▶ _TO DO_
Reproduce verbatim the line containing "Screen dimensions: 333x313" and every line that follows it through the end of the entries below, omitting all pictures.

▶ _RECORD EXTRACTS_
↓

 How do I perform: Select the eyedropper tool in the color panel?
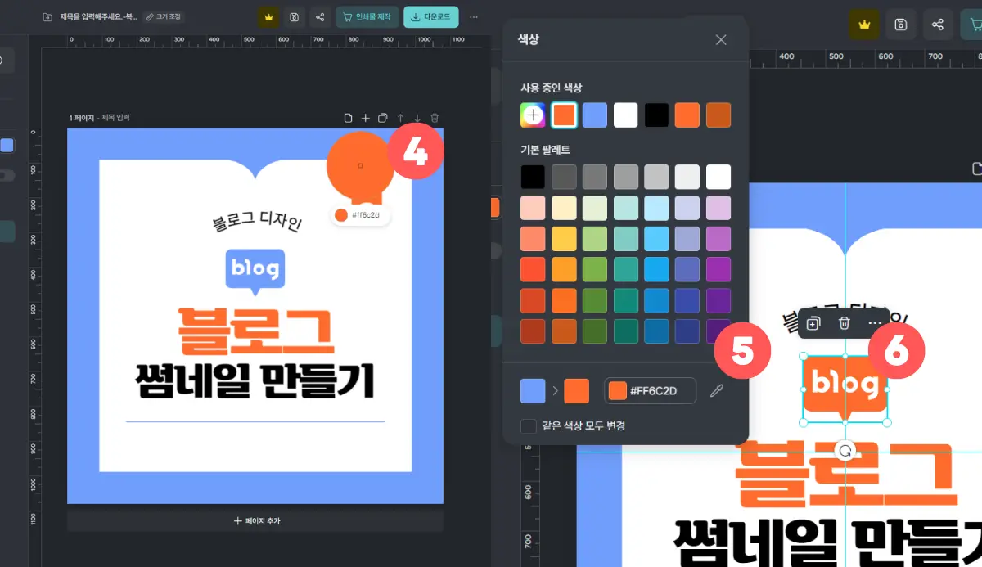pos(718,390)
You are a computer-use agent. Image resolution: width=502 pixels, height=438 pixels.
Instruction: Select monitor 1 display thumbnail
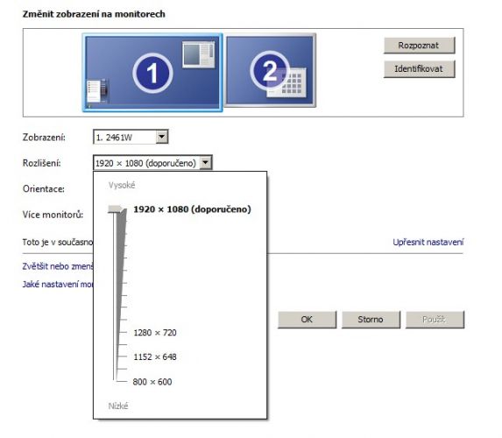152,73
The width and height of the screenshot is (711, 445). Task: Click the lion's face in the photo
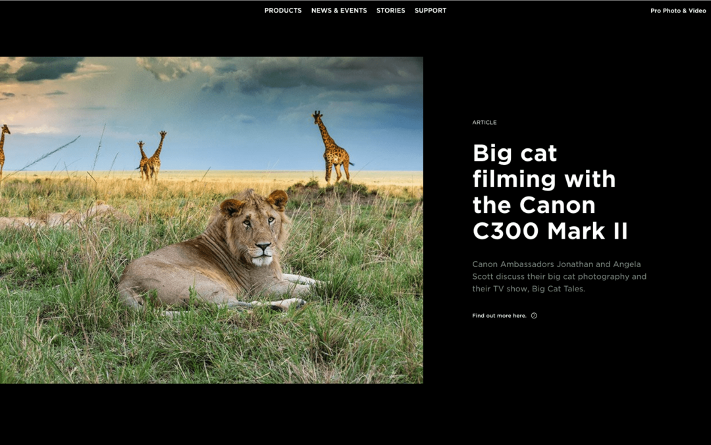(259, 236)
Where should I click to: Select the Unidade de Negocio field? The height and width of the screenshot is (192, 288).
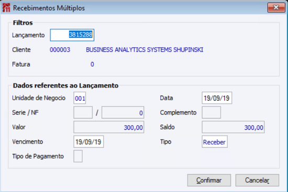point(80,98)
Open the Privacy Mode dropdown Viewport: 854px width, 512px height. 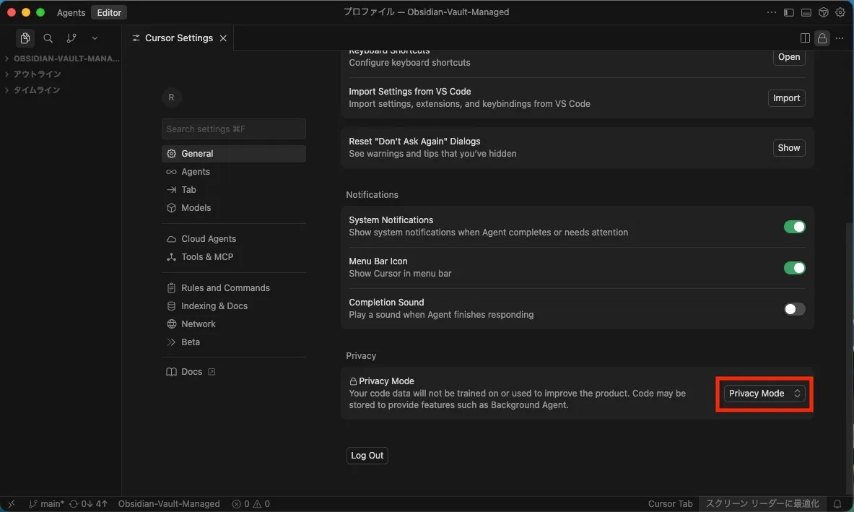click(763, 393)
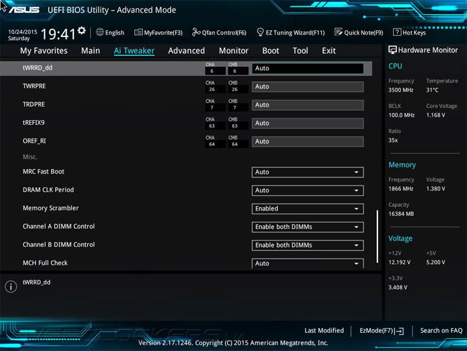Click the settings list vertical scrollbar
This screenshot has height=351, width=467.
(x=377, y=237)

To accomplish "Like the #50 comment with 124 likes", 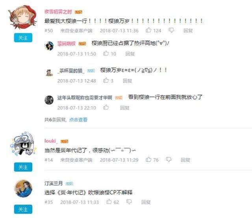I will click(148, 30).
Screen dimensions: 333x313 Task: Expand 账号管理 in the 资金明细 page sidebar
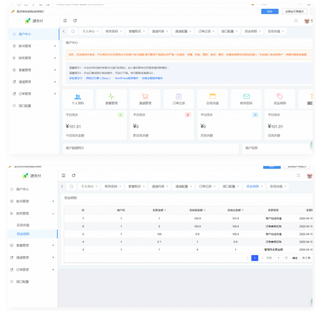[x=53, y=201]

↑

▶ _SOLUTION TO THIS EXERCISE_
Screen dimensions: 333x313 Task: Expand 账号管理 in the 资金明细 page sidebar
[x=53, y=201]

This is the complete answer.